Wednesday, 8 October 2008

ComEd customers’ electric bill to increase by six percent in Illinois

The Illinois Commerce Commission has granted Commonwealth Edison Company (ComEd) a delivery service rate increase of approximately $270 million.

This increase will raise the average residential customer’s monthly bill by approximately $4.50 on an average $81 monthly bill.

As per the information available, ComEd originally requested a $360 million increase last October to reflect higher costs of materials used to maintain and upgrade infrastructure, including power wires and utility poles. The increase will largely pay for the modernisation of the electricity infrastructure, replacing a century-old network of transmission lines with a smart grid.

The new rates are related only to the costs that ComEd incurs to deliver electricity to its customers.

“This increase is necessary to respond to higher infrastructure improvement costs and to support growing demand,” said Anne Pramaggiore, executive vice president of customer operations, regulatory and external affairs for ComEd.

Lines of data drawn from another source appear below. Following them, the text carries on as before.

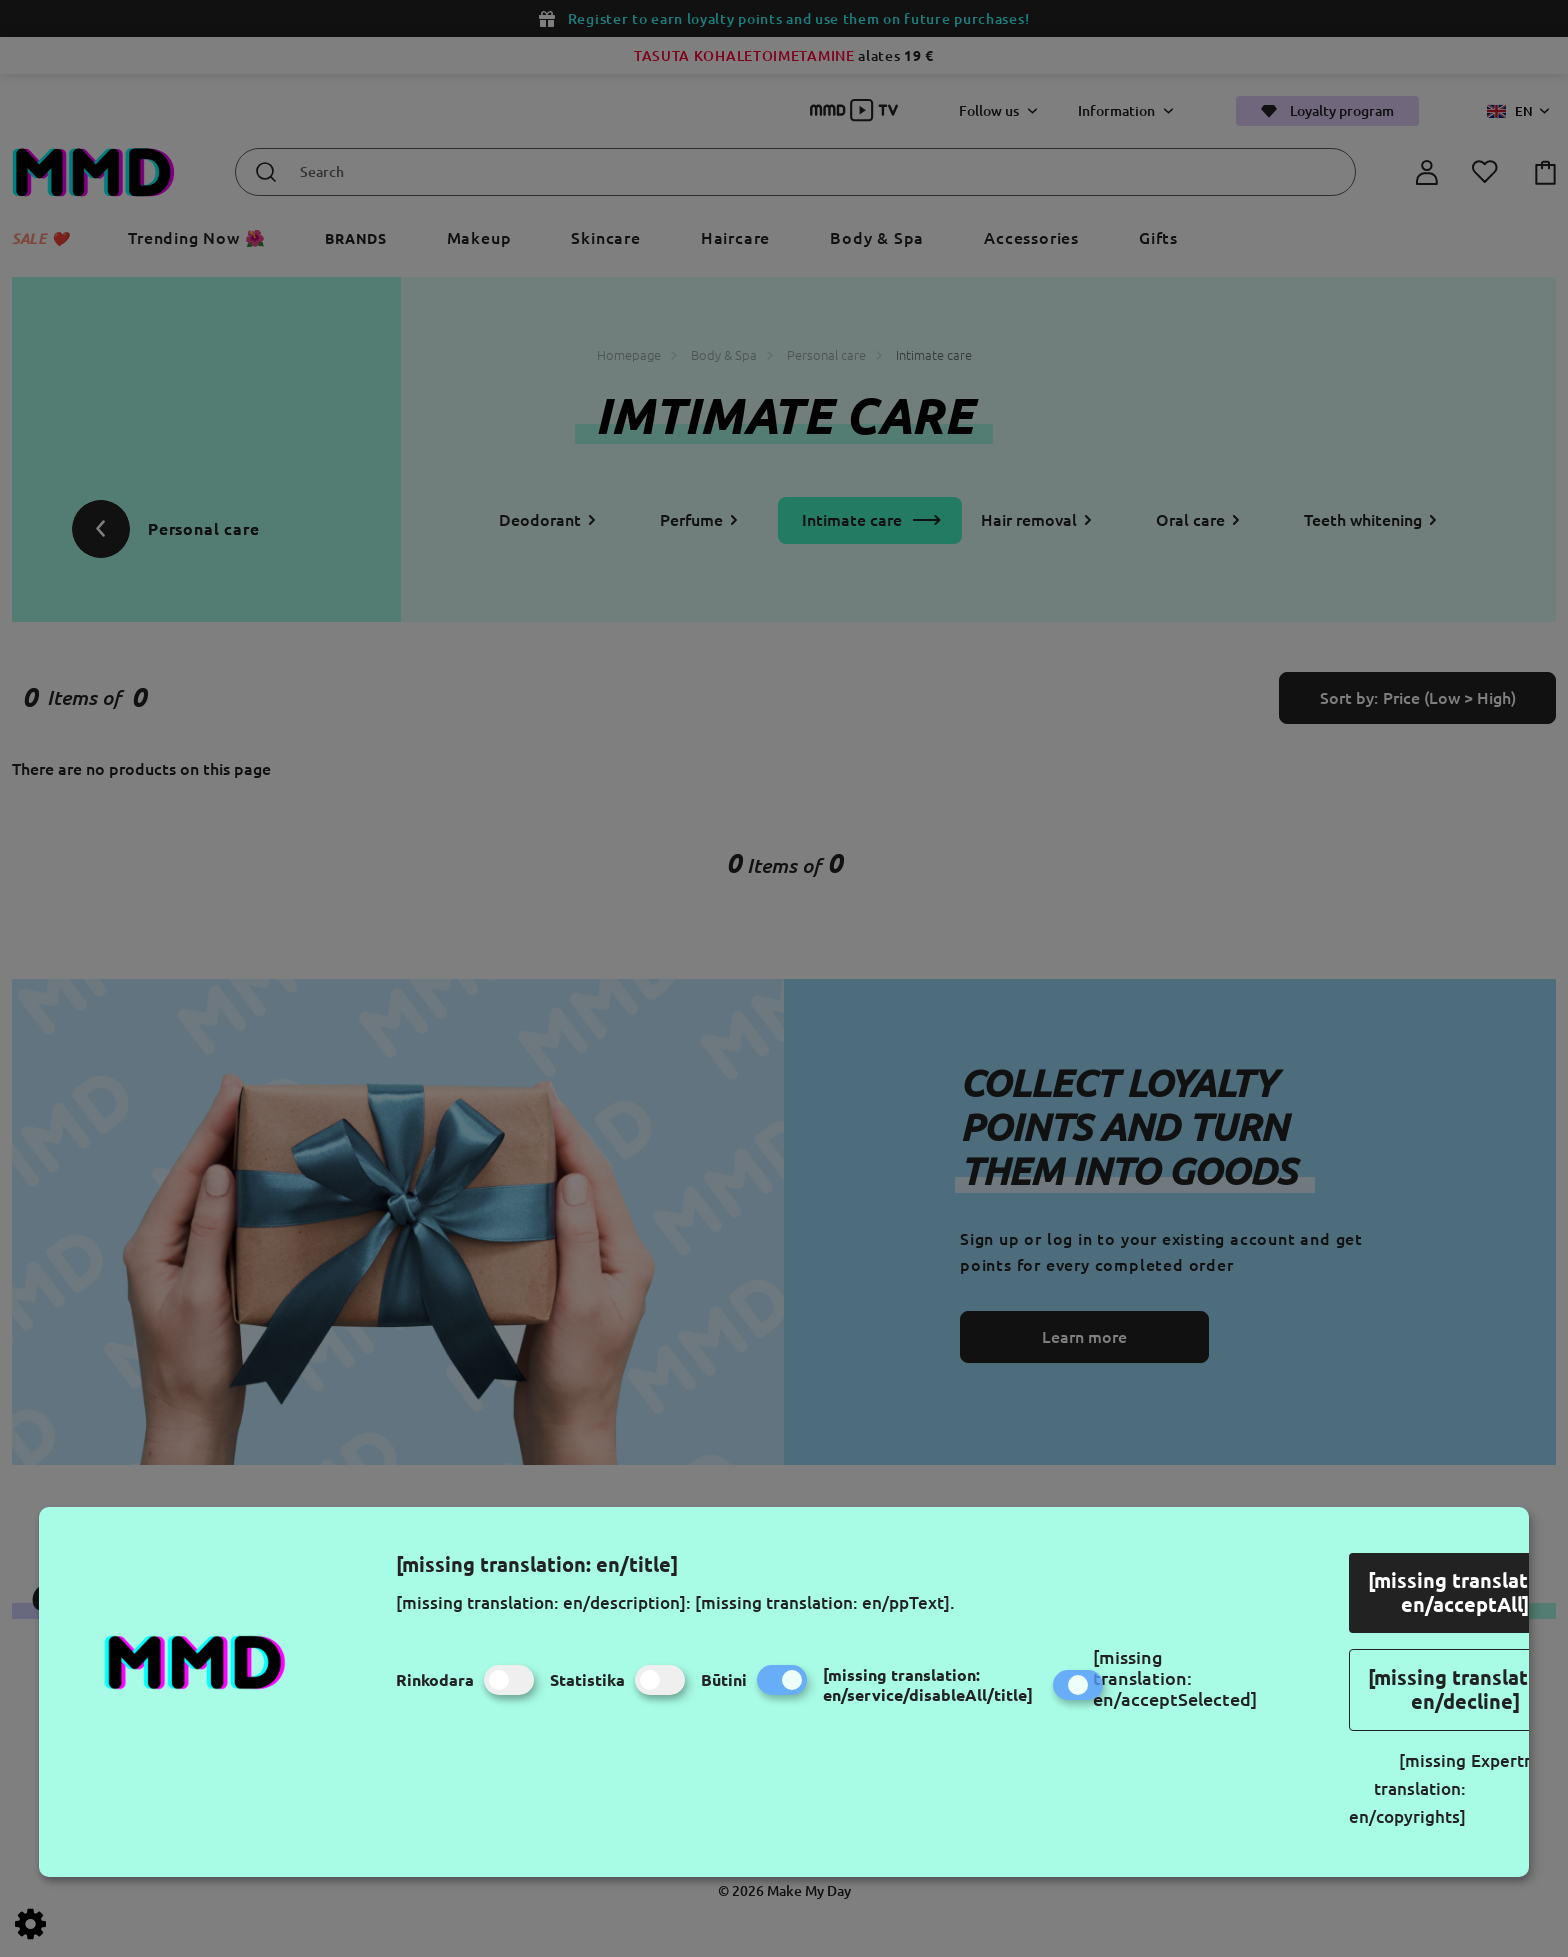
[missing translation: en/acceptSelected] (1175, 1678)
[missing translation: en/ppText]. (825, 1602)
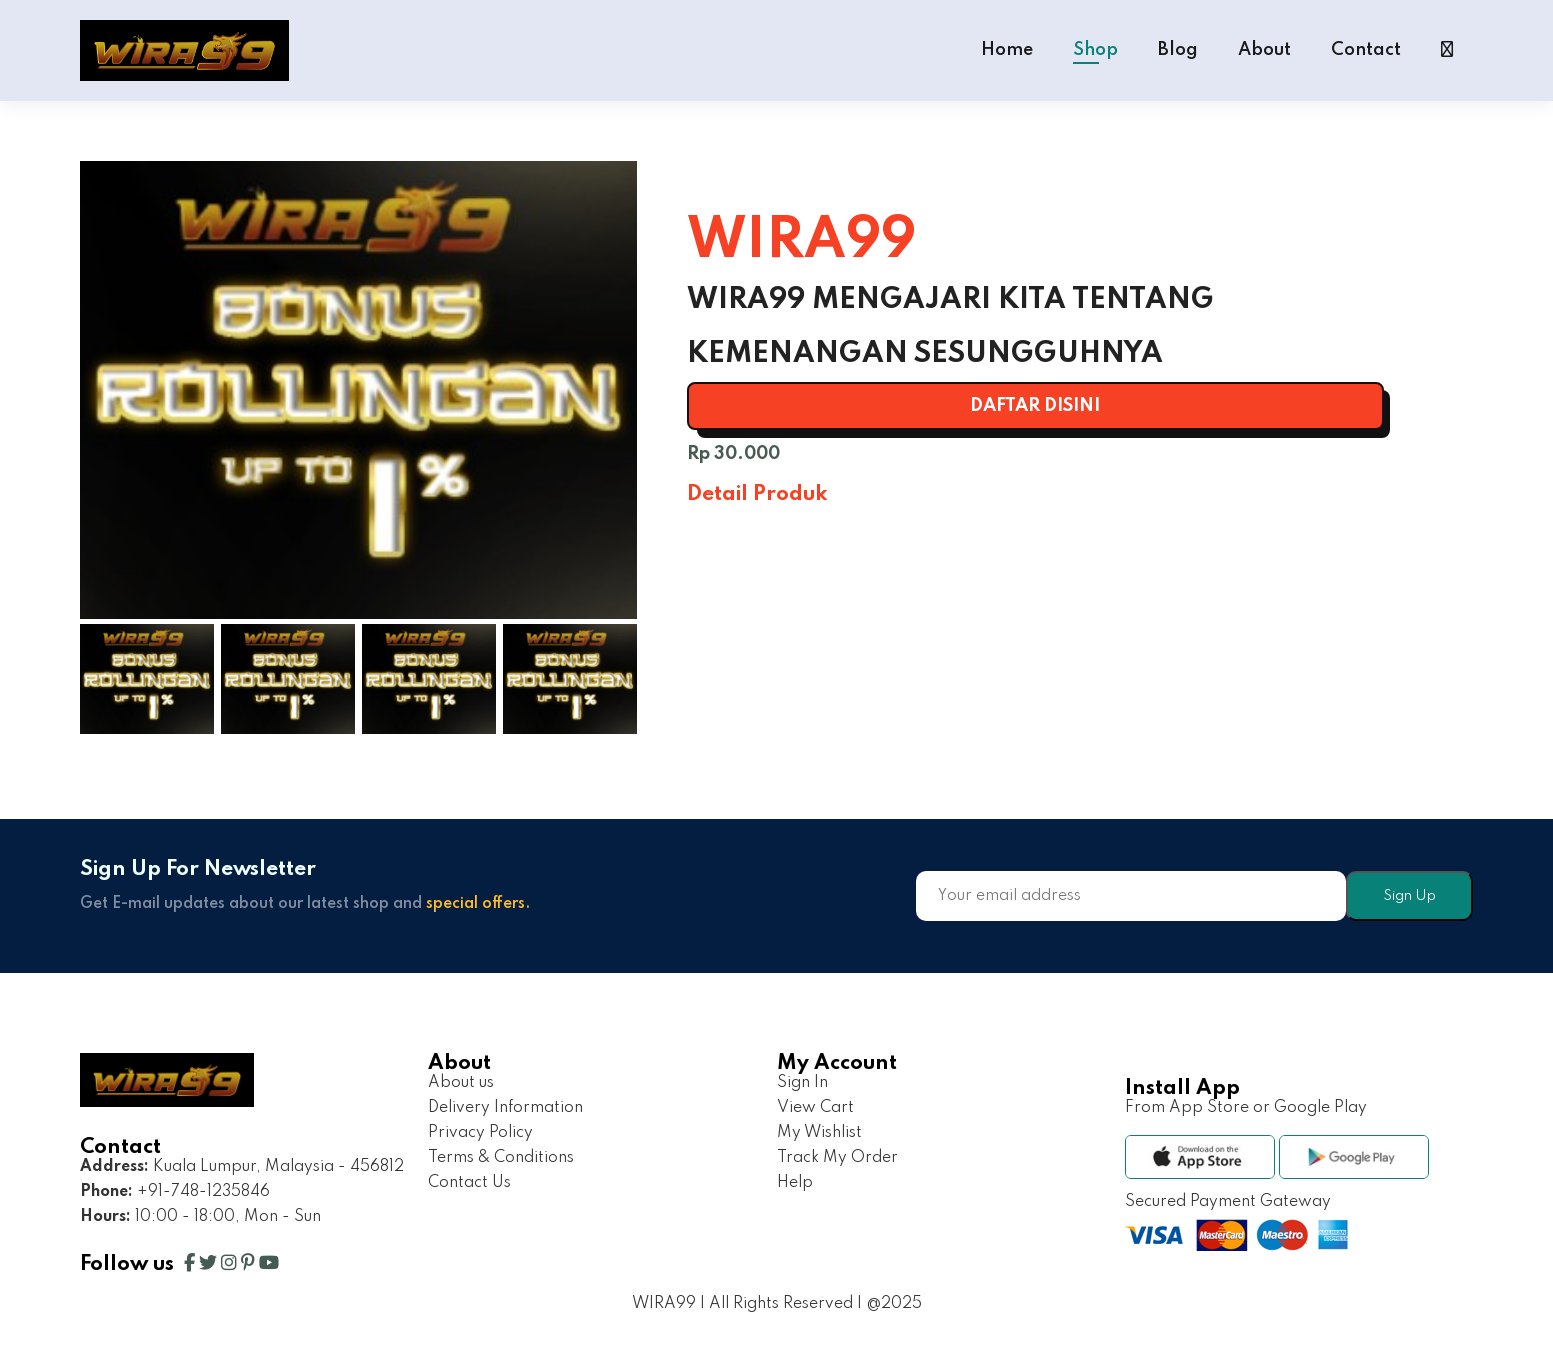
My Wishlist (819, 1133)
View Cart (815, 1108)
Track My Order (837, 1158)
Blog (1178, 50)
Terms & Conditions (501, 1158)
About (1264, 50)
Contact (1366, 50)
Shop (1095, 50)
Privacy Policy (480, 1133)
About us (461, 1083)
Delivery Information (505, 1108)
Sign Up (1409, 896)
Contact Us (469, 1183)
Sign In (802, 1083)
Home (1007, 50)
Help (795, 1183)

ComEd will engage with the ICC and others to explore new Smart Grid technologies in order to empower its customers to make wiser energy choices. The ICC gave ComEd the green light to study Smart Grid technologies further as part of the utility’s proposal for a System Modernization Rider, and then to work collaboratively with other interested parties to consider smart grid issues. The collaborative effort will be followed by a formal docket filed with the ICC leading to adoption of smart grid goals, according to an ICC news release.